Quantum Electrodynamics Near a Photonic Band-Gap
This paper by Yanbing Liu and Andrew A. Houck investigates the dynamics of quantum electrodynamics (QED) near a photonic band-gap using a system comprising a microwave photonic crystal and a superconducting transmon qubit. Photonic crystals offer a unique platform for manipulating optical dispersion and density of states due to their periodic structure, influencing light-matter interactions profoundly. This research explores the creation of localized cavity modes within a photonic band-gap, highlighting their potential applications in dissipative state preparation and long-range spin models.
A key focal point of the study is the non-perturbative strong coupling regime.
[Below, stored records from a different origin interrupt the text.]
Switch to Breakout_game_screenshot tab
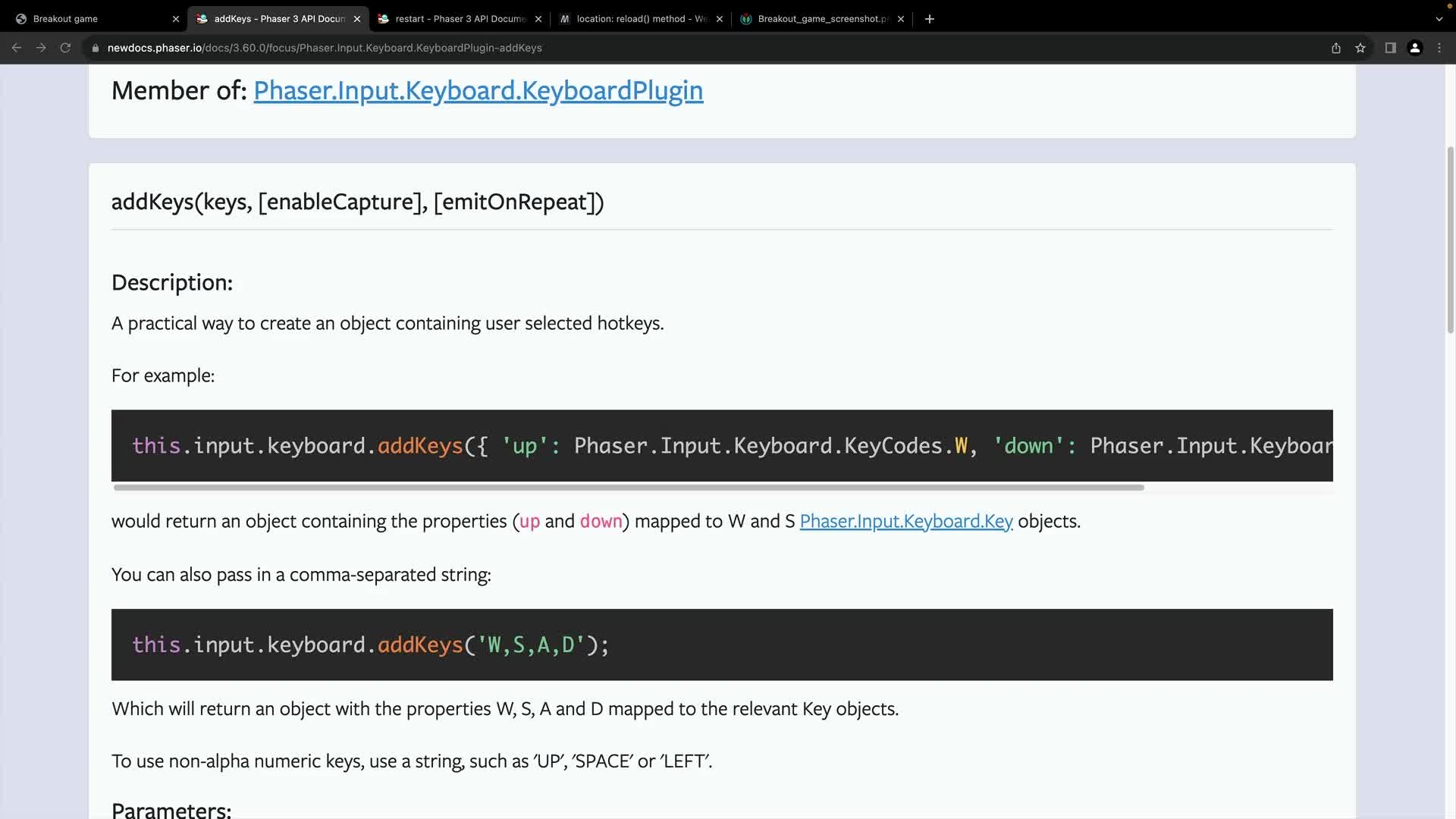This screenshot has height=819, width=1456. [x=817, y=19]
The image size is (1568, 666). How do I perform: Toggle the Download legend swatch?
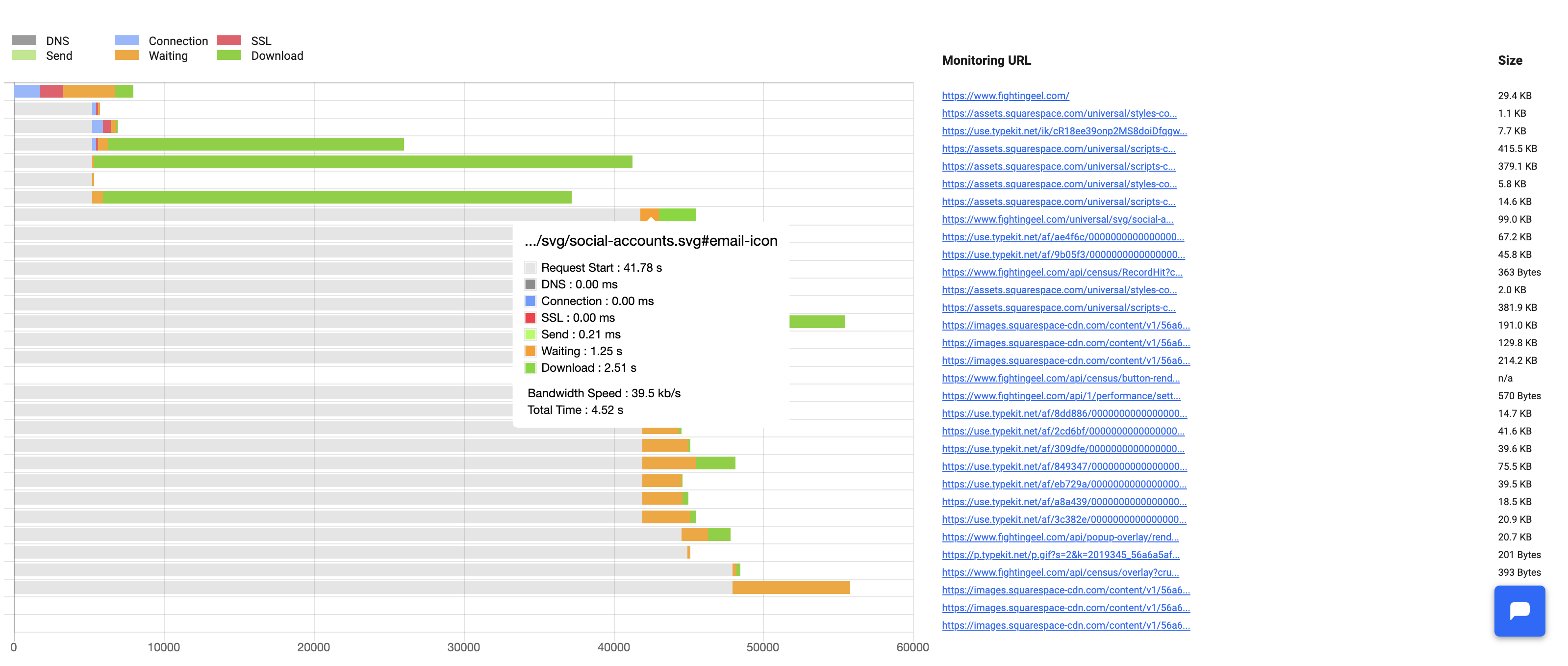point(229,55)
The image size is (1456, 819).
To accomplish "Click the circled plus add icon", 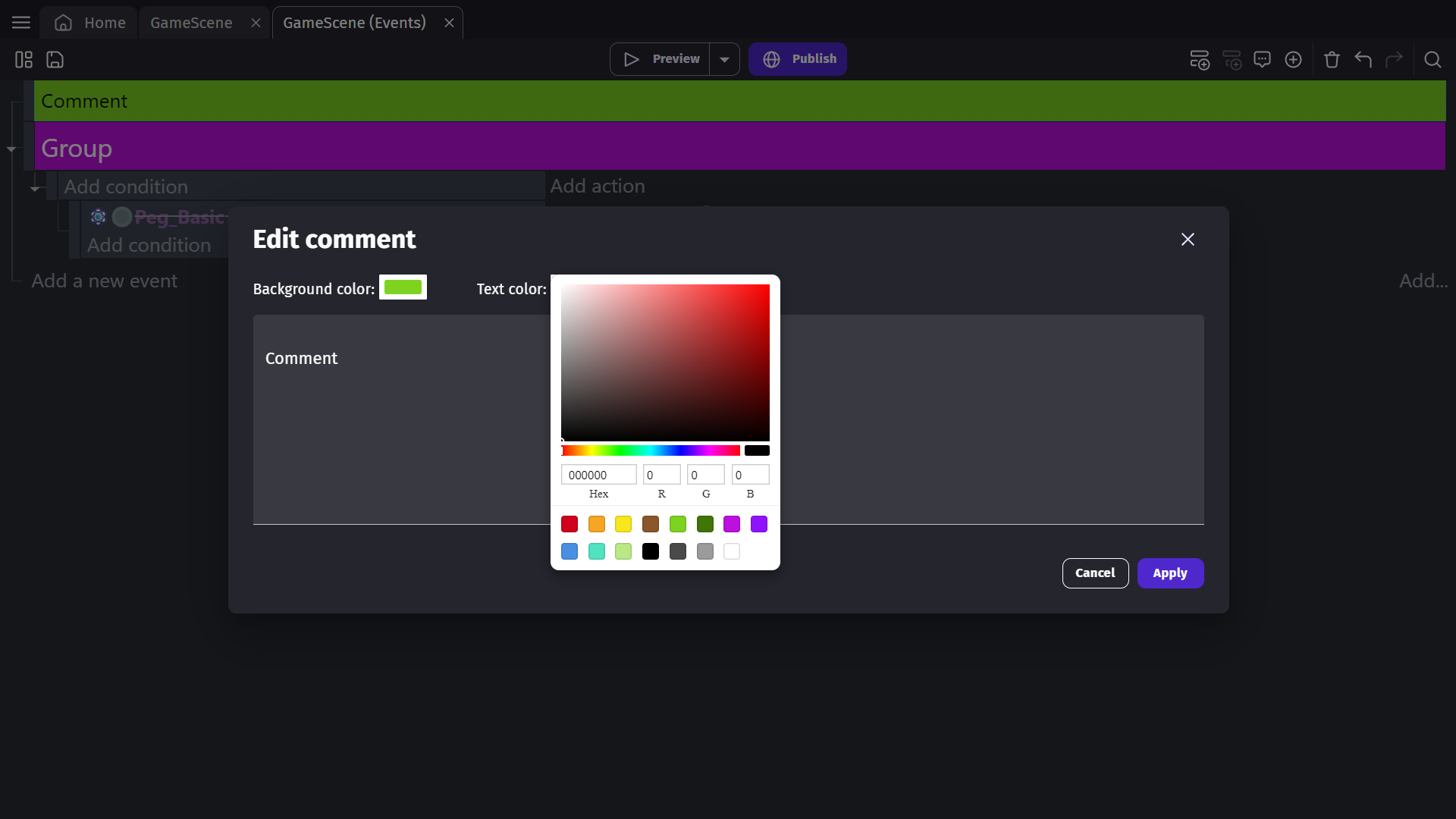I will [1293, 59].
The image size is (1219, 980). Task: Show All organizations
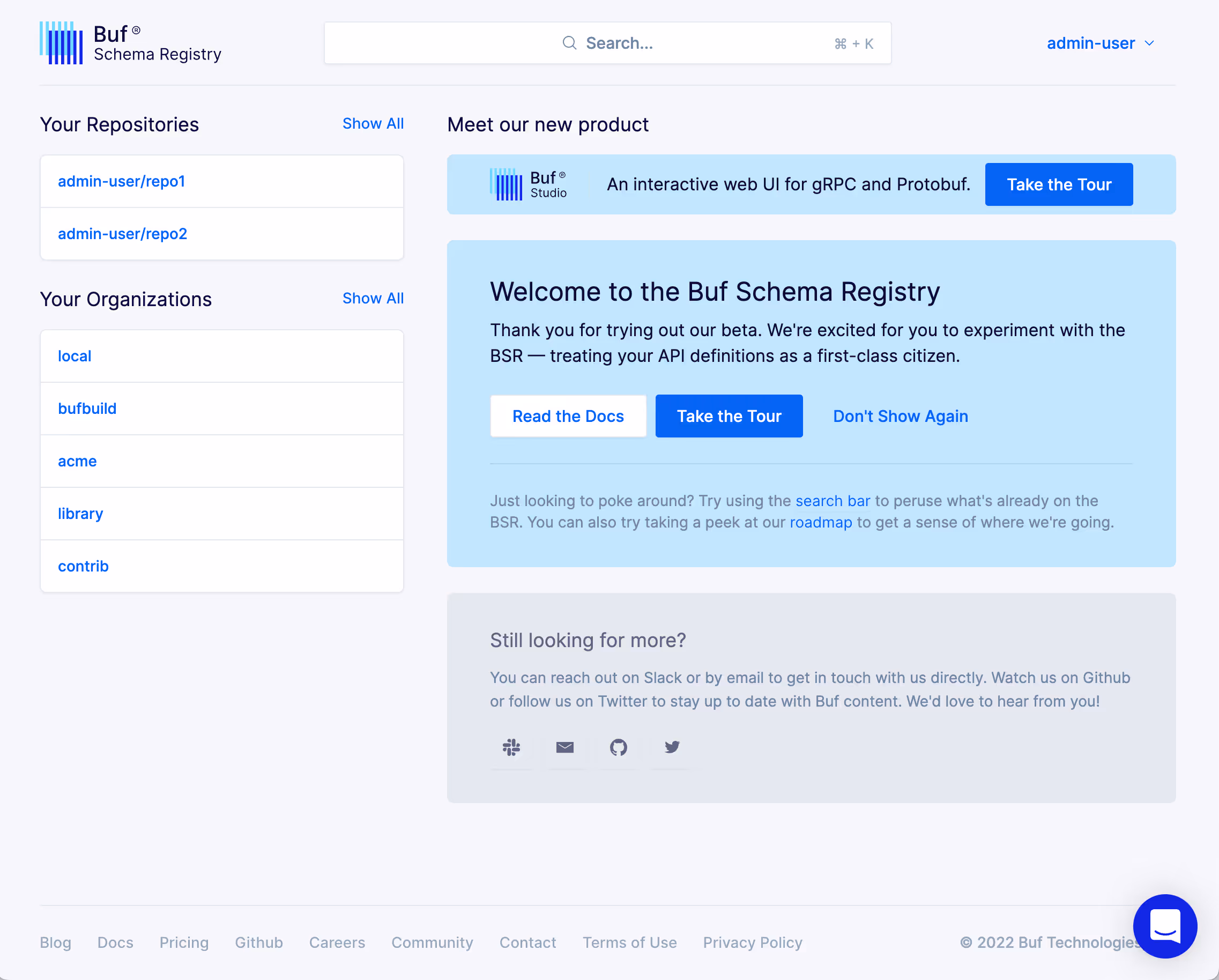[373, 298]
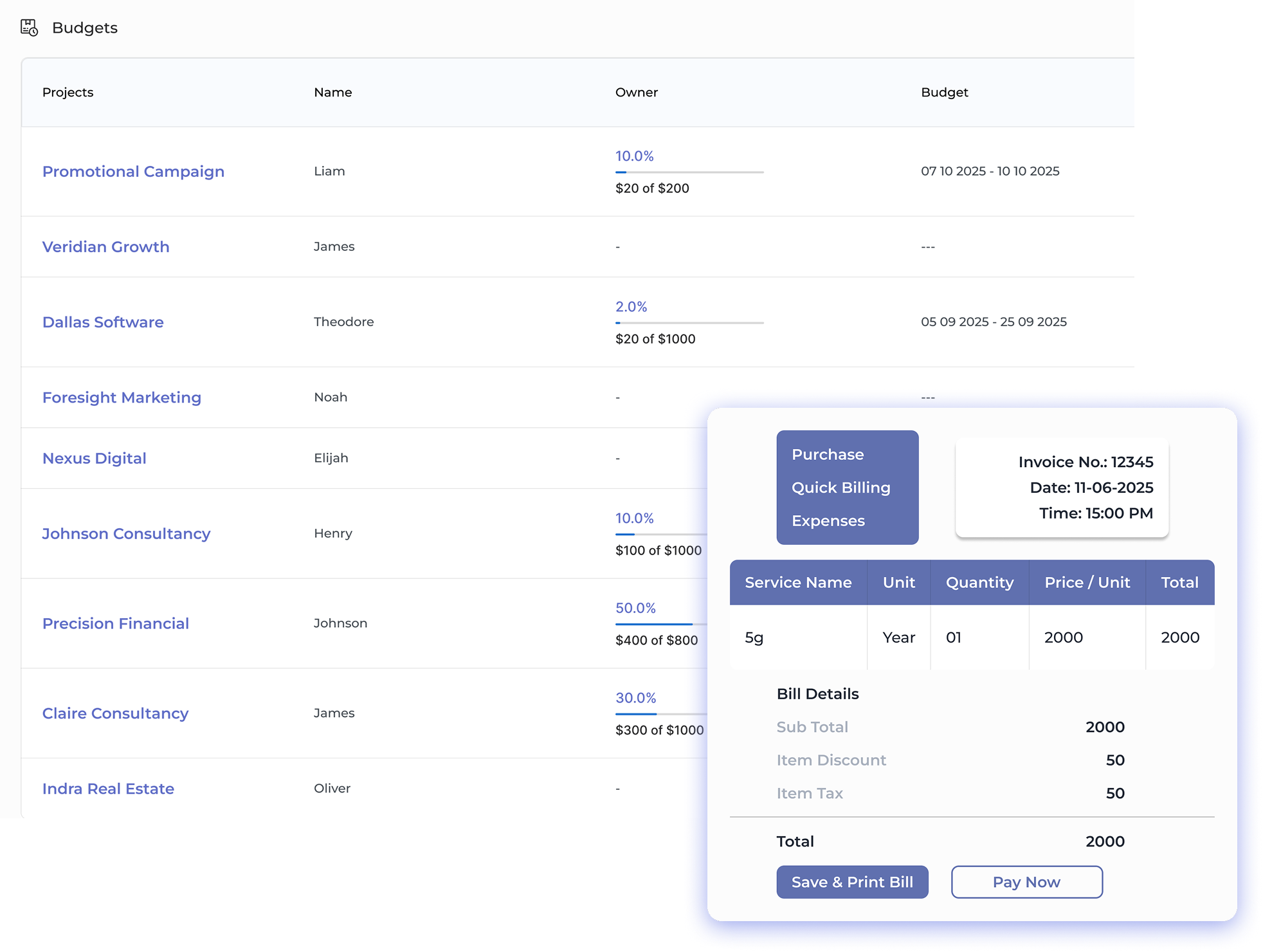Click the Pay Now button

coord(1026,882)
The research explores how a structured vacuum, such as that of a photonic crystal, impacts atomic lifetimes, a process typically described by the Purcell effect in perturbative scenarios. However, when strong coupling is present, new physics emerges. For example, photonic crystals can host a bound state for photons within the band-gap. This bound state enables phenomena like Rabi oscillations and light trapping, even allowing for the localization of multiple photons by a single atom. The coherent photonic transport across normally forbidden zones can have strongly correlated characteristics.
Liu and Houck's experimental setup utilized a microwave photonic crystal with 14 unit cells and a deliberate impedance modulation for precise control of the band structure. By embedding the transmon qubit at an optimal position within this arrangement, the system enters a regime where strong coupling is achievable. This strong coupling is quantitatively explored through extracted bound state parameters like energy eigenvalue shifts and localization lengths. A particularly noteworthy result is the relationship between the bound state's spectral linewidth and its localization length, showcasing the leaky nature of the system due to finite crystal size.
The authors further explore the nonlinear interactions under pump-probe experiments. They use the transmon qubit's anharmonic multilevel structure to control the quantum state within the band-gap actively. Remarkably, they observe transmission peaks and novel spectral phenomena such as Autler-Townes splitting and Electromagnetically Induced Transparency (EIT) in a single atom, elucidating coherent control over light propagation within the band-gap.
Intriguingly, they document the hybridization of laser-driven dressed states with the photonic crystal environment. The dynamics observed near the band edge illustrate the potential for non-Markovian behavior due to feedback between the photonic medium and the qubit. These dynamics suggest a mechanism for controlling quantum states, enabling processes such as dressed-state cooling pivotal for potential applications in stabilizing specific quantum states.
In conclusion, this work presents a comprehensive study on the interplay between photonic crystals and quantum emitters in the strong coupling regime, leveraging state-of-the-art transmon qubit technology. The implications are significant for advances in QED systems, particularly for developing new quantum state engineering techniques and spin models mediated by photon interactions in photonic crystals. Future avenues include extending these experiments to three-dimensional architectures and exploring ultra-strong coupling regimes with other quantum systems, potentially marking a significant stride in quantum technologies.